Daniel had done a great job editing it. The background music was overly dramatic and orchestral and it made the whole thing even funnier. He had clipped out all the boring bits and included slow-motion replays of the best parts. By the end almost the whole class was cracking up. Ms. Devlin had honest to God tears of laughter down her face. I didn’t think I’d ever seen her laugh. I didn’t think I’d seen any PE teacher in the world laugh. No one has.
Only Ronan didn’t think it was funny. He was seething in the corner and when his friend leaned in, laughing, Ronan pushed him away so hard he fell off his chair. I snuck a peek at Holly and even she was giggling and pink in the cheeks. For a second it reminded me of her, but from a few years ago. There were times when we’d laughed so hard it had hurt our stomachs, over the kinds of things you tried to tell other people about but they never made them laugh because you had to be there. I felt a powerful ache, a longing to erase everything that had happened the last couple of years, the dirty, ugly mess our friendship had become. If I offered her a clean slate, would she take it? Or would she roll her eyes and pretend she didn’t know what I was talking about?
Meabh looked around from her seat and mouthed at me, This was you. It wasn’t a question. I winked and put a finger to my lips. She smiled and I forgot about Holly.
28.
At the end of the day I stood at the back of the PE hall, my stomach twisting. I really wanted this to go well for Meabh.
We weren’t the only class who were being forced to attend the debate. All fourth years and up were here, and Ms. Devlin’s first-year class. They were tiny and excitable and I felt very mature next to them until a teacher tried to usher me into sitting down because she mistook me for one of them.

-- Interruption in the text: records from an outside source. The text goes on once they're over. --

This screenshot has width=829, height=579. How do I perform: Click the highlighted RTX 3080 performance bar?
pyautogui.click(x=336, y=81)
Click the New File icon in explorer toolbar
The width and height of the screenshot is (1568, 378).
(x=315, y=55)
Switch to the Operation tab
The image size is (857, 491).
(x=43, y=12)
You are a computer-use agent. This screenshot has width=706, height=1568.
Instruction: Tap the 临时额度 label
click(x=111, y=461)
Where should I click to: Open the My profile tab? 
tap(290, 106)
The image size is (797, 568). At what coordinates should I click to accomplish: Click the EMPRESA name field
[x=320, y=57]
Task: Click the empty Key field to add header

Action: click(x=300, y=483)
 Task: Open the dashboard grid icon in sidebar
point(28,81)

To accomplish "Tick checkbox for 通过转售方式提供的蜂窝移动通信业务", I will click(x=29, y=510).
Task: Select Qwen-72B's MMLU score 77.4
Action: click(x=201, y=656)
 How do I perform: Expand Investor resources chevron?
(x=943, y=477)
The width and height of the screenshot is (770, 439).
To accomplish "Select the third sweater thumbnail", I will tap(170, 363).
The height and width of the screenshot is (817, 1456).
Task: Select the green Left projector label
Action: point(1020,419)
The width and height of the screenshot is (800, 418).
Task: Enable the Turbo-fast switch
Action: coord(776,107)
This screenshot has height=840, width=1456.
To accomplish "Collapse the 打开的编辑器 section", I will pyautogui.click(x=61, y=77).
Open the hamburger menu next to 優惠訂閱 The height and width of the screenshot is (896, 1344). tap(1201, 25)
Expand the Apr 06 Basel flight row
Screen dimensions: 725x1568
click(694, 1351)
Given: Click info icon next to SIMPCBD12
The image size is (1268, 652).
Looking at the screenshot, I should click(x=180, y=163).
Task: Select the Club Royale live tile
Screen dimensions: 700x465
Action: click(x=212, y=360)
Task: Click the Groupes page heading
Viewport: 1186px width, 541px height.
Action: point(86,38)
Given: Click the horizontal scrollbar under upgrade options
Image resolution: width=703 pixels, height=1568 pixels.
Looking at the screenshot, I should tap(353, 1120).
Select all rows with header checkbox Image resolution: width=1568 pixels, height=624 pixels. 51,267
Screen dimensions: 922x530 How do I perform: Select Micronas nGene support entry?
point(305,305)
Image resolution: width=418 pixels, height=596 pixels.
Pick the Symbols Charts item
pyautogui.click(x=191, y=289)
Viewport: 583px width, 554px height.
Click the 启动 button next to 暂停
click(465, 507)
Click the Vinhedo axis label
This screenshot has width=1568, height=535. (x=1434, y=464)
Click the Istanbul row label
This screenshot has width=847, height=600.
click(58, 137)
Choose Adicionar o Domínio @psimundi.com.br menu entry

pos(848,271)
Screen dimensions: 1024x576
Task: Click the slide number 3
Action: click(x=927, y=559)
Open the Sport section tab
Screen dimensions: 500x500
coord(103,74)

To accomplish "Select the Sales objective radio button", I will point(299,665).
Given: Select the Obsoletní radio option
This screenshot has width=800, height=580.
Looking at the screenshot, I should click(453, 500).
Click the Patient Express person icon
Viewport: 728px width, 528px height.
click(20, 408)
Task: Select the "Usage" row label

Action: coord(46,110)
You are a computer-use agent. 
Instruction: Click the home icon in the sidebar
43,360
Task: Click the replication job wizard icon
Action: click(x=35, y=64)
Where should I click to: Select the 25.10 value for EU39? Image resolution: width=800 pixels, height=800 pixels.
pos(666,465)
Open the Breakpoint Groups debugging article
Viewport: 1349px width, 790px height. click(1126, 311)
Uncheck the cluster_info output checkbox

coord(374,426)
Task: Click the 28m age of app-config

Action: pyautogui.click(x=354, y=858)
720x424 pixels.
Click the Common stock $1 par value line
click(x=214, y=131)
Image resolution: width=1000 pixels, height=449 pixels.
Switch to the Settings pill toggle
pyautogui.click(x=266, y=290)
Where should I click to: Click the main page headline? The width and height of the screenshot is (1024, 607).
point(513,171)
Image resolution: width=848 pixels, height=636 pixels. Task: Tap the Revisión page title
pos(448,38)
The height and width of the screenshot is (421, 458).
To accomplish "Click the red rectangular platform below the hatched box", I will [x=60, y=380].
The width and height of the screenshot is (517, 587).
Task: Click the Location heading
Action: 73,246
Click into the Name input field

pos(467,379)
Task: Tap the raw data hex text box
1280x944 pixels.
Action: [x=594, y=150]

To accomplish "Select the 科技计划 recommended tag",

As people piled into the room I heard snippets of conversations. Everyone was still talking about Dylan’s video. By nine thirty in the morning there had been several GIFs and memes floating around, the most popular one including a shot of Dylan trying desperately to hold on to dozens of tennis balls in one hand, a look of extreme concentration on his face before they jumped out of his hand in every direction. It was the look on his face that made it. I’d been the one piling them on, but per my request, Daniel had cut me out of the shot. Someone had posted the whole video on social media and that had racked up over two thousand likes so far from people who weren’t even at our school. I’d overheard one of the boys off the team asking him if he’d come back now that Ronan was benched. I’d smiled as I heard him shrug it off with disinterest. I was happy for him, but as soon as I knew that plan was working, my mind turned to the debate.
The blackout blinds, the ones the drama club used when they were putting on a show, had been drawn down, so the PE hall was quite atmospheric for three in the afternoon. The stage, which I had learned yesterday was made of rostra, was lit dramatically, with both footlights and parcans, and there were two fixed profile spots. I waved to my new drama tech friend from yesterday, who was sitting up in my balcony with a lighting desk and a grin on his face. His moment to shine had come. Or rather, his moment to make others shine.
Laura sidled up to me and hip-bumped me.
“That was you this morning, wasn’t it?” she asked.
“I’m sure I don’t know what you’re talking about,” I replied loftily.
“I’m glad. Someone needed to do something. Dylan was getting terrible shit for nothing. Now he’s a hero. It’s brilliant.”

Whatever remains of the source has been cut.